Aan de oevers van het eeuwenoude veenriviertje dat om ons dorp meandert, kwam een modern Multi Functioneel Centrum. “Gebouwd voor de toekomst” kopte een krant; het heden en verleden vlechtten zo samen.
Dat komt helemaal tot zijn recht als wij door hedendaagse technieken een kijkje kunnen nemen in ons dorpsverleden: door Westergeest heen staan borden met een QR-code die verwijzen naar stukjes dorpsverleden.
Het heden. Het hier en nu.
Een gigantische tegenstelling tot het eerste venster, toen we het moesten doen met weinig of geen geschreven bronnen.
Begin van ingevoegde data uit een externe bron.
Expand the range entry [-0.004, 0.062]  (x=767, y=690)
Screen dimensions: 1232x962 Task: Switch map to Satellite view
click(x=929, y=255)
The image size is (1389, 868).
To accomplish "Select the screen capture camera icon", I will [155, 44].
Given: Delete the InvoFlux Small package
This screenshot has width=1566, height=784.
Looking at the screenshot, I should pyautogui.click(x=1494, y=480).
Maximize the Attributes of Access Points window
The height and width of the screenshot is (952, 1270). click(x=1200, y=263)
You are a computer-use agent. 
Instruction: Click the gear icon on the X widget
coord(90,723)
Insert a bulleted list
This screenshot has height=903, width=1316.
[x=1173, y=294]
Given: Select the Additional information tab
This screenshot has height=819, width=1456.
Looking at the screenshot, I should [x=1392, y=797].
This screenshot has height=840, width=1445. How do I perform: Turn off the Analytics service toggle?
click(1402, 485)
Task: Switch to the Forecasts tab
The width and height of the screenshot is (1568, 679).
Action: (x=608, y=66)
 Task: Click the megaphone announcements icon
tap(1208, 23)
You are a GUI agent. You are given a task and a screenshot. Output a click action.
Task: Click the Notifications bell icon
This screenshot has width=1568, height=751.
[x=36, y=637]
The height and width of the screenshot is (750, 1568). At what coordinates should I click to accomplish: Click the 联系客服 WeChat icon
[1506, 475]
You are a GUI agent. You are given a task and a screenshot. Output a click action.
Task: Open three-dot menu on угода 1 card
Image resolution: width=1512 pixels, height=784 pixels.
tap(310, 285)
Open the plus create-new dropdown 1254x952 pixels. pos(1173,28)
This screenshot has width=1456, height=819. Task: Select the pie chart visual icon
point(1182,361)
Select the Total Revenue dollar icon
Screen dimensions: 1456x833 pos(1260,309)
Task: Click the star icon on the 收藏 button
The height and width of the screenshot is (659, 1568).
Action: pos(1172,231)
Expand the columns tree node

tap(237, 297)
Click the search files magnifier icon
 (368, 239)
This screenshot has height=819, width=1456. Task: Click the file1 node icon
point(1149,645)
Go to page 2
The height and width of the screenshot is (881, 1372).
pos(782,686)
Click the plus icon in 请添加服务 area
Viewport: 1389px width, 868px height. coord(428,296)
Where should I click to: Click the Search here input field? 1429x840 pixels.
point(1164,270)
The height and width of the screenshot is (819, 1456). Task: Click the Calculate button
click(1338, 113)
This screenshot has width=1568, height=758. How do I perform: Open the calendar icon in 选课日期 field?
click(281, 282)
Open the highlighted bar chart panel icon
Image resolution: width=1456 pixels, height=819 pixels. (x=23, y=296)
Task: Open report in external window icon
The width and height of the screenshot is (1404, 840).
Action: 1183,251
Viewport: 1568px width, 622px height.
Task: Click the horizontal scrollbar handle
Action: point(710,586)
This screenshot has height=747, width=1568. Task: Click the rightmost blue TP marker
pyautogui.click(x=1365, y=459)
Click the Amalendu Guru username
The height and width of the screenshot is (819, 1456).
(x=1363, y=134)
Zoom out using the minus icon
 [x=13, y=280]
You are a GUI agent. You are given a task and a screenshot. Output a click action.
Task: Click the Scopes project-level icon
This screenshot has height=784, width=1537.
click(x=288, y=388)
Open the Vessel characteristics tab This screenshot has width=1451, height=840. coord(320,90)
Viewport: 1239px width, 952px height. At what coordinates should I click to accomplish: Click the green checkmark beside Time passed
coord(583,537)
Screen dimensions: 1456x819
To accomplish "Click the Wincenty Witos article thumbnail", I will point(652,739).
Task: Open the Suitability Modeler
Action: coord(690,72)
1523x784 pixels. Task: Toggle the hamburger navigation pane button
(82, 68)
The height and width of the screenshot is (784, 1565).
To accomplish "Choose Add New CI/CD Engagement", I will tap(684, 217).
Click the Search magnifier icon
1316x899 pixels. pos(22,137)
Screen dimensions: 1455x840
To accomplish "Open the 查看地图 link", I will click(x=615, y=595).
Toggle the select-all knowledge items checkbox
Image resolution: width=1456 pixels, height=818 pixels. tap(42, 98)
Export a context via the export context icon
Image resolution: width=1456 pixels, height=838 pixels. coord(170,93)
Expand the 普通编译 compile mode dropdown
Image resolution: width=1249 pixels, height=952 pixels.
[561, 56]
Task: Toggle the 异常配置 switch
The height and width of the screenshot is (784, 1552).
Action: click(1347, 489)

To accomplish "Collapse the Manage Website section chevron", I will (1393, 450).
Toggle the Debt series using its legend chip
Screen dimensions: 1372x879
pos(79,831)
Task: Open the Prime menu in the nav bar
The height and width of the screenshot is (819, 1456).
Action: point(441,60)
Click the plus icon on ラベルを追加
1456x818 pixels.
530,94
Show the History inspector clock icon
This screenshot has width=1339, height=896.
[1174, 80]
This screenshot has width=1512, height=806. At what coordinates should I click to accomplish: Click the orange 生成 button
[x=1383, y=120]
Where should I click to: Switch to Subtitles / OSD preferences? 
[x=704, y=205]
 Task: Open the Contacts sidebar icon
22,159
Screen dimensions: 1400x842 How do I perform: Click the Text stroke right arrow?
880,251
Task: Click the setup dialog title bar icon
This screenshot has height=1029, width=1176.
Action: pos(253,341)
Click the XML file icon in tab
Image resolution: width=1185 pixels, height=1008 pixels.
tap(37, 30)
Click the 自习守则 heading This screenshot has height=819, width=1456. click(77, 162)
Vandaag de dag is een samenleving zonder het geschreven woord ondenkbaar.
Bijna alles staat op papier.
Of op de computer.
Bijna alles is te raadplegen.
Op het World Wide Web komen ongeveer 357.000 hits tevoorschijn als wij iets over WESTERGEEST willen weten [maar eerlijk is eerlijk, daartussen ook hits over Westergeest bij Uitgeest en Westergeest op Texel].
WESTERGEAST intoetsen en er verschijnen ongeveer 18.800 hits.
Zoeken op de bijnaam FOESTRUM levert ongeveer 8.650 hits op.
Wij kunnen sinds juni 1998 terecht op speciaal voor Westergeest aangemaakte websites:
www.foestrum.nl
http://www.westergeest.net/
http://www.foestrumerarchief.nl/
https://hystoblog.wordpress.com/
Wat de Facebook-pagina’s die Westergeest betreft begin ik maar niet eens aan een opsomming.
Daarnaast werden meerdere boeken uitgegeven waarin geschiedenis van en over ons dorp is beschreven, waaronder FOESTRUM [tijdens de feestdagen te koop voor 1250 centen].
FOESTRUM beschrijft de geschiedenis van ons dorp vanaf het vroegste begin. Het boek zette dorpsbewoners aan tot het vieren van 1250 jaar Westergeest.
Niet “op de kop af” maar bij benadering.
Vrij suggestief maar met een gerust hart.
Vanwege en aan de hand van aanknopingspunten in bodemvondsten of “echo’s uit ons verleden”.